= Records for this task =
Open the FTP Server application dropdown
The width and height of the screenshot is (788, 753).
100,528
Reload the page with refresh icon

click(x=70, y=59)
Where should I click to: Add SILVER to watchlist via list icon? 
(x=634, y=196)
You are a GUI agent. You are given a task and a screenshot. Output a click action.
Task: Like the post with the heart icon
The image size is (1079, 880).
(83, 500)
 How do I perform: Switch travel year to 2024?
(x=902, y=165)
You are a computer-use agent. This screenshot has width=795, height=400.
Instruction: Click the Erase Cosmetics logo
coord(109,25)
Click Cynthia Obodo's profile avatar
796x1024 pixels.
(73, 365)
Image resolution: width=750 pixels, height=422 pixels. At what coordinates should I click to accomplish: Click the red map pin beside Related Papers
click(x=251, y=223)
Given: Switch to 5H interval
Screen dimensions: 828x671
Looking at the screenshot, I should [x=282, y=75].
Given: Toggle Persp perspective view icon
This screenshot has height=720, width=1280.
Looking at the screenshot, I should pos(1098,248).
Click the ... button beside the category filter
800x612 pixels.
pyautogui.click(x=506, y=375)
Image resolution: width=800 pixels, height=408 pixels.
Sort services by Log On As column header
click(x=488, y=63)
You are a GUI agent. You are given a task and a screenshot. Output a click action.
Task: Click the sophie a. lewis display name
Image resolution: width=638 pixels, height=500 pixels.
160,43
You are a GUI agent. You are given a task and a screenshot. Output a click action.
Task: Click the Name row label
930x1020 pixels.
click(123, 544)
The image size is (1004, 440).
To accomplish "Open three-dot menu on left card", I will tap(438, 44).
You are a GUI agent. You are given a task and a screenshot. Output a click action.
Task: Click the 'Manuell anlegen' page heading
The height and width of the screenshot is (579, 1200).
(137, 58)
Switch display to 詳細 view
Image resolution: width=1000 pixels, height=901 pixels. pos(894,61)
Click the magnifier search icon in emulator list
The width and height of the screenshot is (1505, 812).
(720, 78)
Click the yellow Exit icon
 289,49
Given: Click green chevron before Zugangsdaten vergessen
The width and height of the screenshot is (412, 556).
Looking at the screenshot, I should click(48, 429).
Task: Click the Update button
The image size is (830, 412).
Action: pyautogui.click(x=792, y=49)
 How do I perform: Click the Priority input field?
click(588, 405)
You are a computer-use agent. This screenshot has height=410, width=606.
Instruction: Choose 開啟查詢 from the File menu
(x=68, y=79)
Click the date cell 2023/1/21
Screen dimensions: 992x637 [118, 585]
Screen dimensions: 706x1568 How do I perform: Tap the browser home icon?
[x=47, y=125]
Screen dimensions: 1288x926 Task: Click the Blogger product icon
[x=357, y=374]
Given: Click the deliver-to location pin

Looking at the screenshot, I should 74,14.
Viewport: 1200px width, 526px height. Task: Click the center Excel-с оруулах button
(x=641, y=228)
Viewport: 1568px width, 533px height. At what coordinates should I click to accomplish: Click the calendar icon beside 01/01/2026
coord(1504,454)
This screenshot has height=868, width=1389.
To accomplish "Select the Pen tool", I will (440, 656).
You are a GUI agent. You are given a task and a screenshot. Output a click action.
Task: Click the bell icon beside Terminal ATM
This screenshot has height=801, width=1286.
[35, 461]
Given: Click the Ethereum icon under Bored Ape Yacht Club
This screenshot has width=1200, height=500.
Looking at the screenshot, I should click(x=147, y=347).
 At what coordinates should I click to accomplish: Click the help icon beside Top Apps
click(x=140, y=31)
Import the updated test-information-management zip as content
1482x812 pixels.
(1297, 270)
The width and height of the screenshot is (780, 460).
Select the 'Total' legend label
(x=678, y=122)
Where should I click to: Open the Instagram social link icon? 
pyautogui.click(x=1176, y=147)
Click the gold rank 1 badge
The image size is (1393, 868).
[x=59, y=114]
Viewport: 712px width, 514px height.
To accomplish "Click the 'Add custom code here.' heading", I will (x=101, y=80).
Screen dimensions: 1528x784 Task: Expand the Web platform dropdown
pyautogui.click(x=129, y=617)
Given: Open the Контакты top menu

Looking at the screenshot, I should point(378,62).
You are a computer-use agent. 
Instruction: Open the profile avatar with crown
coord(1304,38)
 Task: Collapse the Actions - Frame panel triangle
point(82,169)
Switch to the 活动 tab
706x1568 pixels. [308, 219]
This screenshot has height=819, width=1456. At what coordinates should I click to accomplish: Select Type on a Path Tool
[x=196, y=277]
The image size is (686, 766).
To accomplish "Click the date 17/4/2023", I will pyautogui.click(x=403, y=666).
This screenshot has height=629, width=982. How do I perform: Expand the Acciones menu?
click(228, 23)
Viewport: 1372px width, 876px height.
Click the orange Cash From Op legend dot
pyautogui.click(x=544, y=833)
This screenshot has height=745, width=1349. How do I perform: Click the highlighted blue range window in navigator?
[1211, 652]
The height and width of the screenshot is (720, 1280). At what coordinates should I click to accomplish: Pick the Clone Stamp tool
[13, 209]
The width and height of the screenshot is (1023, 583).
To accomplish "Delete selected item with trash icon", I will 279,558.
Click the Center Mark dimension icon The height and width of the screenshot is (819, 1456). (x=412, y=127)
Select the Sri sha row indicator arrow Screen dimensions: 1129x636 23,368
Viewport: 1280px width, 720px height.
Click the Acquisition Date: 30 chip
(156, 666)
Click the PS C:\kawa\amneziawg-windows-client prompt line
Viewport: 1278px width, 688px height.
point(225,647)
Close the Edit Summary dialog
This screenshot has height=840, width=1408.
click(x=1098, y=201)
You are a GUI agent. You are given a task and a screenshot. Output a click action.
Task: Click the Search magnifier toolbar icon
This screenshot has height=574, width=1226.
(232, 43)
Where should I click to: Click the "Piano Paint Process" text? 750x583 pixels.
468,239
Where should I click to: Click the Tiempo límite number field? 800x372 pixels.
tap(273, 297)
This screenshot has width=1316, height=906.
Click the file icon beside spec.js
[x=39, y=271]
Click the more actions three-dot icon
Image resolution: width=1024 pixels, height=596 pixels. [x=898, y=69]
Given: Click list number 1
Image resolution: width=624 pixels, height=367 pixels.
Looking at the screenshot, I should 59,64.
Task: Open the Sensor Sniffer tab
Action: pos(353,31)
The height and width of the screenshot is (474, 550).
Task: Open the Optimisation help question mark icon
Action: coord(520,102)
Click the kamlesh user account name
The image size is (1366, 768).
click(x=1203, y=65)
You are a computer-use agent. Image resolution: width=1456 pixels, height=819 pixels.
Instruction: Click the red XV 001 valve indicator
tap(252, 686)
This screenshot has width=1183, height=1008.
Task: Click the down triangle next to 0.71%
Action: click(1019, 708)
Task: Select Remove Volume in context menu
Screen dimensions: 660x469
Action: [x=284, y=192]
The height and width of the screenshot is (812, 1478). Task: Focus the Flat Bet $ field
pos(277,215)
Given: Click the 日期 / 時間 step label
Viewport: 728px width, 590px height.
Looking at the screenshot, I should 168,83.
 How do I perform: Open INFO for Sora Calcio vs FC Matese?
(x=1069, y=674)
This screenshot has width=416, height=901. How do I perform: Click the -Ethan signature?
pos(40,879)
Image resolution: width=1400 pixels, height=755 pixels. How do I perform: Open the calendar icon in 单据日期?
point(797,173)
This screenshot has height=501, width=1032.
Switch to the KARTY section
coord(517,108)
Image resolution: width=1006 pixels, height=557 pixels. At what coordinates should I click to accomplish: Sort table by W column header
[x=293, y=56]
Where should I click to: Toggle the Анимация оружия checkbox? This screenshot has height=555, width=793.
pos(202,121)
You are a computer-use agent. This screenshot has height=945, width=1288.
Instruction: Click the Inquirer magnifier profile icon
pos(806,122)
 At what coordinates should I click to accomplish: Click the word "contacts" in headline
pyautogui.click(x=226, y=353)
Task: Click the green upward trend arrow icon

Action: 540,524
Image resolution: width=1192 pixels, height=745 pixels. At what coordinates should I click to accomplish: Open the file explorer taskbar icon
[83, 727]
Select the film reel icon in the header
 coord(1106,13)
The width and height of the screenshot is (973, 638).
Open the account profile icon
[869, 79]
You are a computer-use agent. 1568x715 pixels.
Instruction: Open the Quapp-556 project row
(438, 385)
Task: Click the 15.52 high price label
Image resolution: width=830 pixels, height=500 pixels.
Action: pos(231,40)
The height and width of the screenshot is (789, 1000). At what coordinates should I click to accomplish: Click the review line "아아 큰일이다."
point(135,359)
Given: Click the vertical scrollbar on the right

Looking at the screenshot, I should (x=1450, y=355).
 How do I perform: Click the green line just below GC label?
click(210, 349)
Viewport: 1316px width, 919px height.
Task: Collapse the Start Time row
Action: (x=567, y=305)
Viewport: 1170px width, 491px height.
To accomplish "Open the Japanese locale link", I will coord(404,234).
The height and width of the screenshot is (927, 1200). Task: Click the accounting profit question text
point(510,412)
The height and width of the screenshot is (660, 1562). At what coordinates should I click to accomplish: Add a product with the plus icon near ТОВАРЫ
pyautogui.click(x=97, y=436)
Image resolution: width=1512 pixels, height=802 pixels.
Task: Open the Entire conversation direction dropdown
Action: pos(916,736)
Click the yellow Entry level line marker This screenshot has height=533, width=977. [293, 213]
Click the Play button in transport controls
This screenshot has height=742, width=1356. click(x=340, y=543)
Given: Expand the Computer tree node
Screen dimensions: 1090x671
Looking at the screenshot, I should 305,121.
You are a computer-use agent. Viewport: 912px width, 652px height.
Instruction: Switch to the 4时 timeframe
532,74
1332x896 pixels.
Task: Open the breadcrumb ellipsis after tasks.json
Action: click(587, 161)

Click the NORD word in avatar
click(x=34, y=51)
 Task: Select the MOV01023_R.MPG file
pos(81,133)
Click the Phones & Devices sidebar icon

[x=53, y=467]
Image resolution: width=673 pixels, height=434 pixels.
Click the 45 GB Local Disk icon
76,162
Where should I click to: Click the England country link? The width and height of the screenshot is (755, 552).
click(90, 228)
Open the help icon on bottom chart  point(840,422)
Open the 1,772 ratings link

= Written problem =
Could you reproduce the part that opens with the line containing "Image resolution: width=1400" and closes with the line containing "pos(806,122)", keeping every line, but shift each coordinate in the answers by adding 33 to it?

= Answer below =
Image resolution: width=1400 pixels, height=755 pixels. How do I perform: Open the calendar icon in 单据日期?
point(830,206)
This screenshot has height=501, width=1032.
Switch to the KARTY section
coord(550,141)
Image resolution: width=1006 pixels, height=557 pixels. At what coordinates should I click to accomplish: Sort table by W column header
[x=326, y=89]
Where should I click to: Toggle the Анимация оружия checkbox? This screenshot has height=555, width=793.
pos(235,154)
You are a computer-use agent. This screenshot has height=945, width=1288.
Instruction: Click the Inquirer magnifier profile icon
pos(839,155)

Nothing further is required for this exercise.